Protect Your Pets: Westchester Elder Law Attorney Anthony Enea Explains How to Provide for Pets in an Estate Plan

Along with pet ownership comes the responsibility of ensuring your companion animal's care and well-being - even if that extends beyond your lifetime.

Close-up of a cat and dog cuddling together in the grass
Anthony J. Enea

Anthony J. Enea

November 22, 2016 12:00 AM

According to the 2015-16 APPA National Pet Owners Survey by the American Pet Products Association, approximately 65% of all households in the United States have a pet. Along with pet ownership comes the responsibility of ensuring your companion animal's care and well-being - even if that extends beyond your lifetime. Westchester elder law attorney Anthony J. Enea of Enea, Scanlan & Sirignano, LLP in White Plains and Somers, N.Y. recently addressed the importance of protecting your pet's future and urges pet owners to consider including companions animals in their estate plan.

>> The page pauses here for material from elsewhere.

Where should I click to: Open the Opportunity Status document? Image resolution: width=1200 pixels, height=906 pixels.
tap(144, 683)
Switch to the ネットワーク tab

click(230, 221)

"One only needs to observe life's daily interactions to conclude that pets have become an integral part of the lives of many," said Anthony Enea. "The question most pet owners face is what steps they can undertake to ensure that their pet or other domestic animal is properly provided for in the event of their demise."

Historically, pets were most commonly provided for in the owner's Last Will and Testament. Pets could be left as a bequest to another with the hope that the animal(s) would be properly cared for. The Last Will could also specifically allocate a portion of the owner's estate for the care and maintenance of the pet(s).

"The problem with providing for pets in a Last Will is that the document can be contested for a reason unrelated to the pet," explained Enea. "There can also be a significant lapse of time between one's death and the appointment of the executor of said Last Will. These roadblocks can essentially leave the pet in a state of limbo. Because of these impediments, the wishes of pet owners have, in many instances, been thwarted by the use of a Last Will to provide for their pets."

In 1996, New York became one of the first states to enact a Pet Trust Statute permitting the creation of a trust for the care and maintenance of pets. The pet trust can be created and funded during the life of the creator as an "inter vivos trust" or it can be a testamentary trust, created in one's Last Will. At the end of the life of the pet or animal, the trust will terminate and the balance of the income and principal of the trust will be distributed per the wishes of the trust's creator.

Perhaps the most well-known pet trust was created by Leona Helmsley for her beloved white Maltese, Trouble. Although Trouble's trust was originally funded with twelve million dollars, the Manhattan Surrogate's Court ultimately reduced the size of the trust to two million dollars after determining it was significantly overfunded. Most pet trusts, however, are not so extravagant.

"Pet trusts are not solely for the wealthy and are not overly complex," said Enea. "While a pet trust can still be contested (especially if it is overfunded), it is often the best and most viable option of ensuring that your wishes are implemented."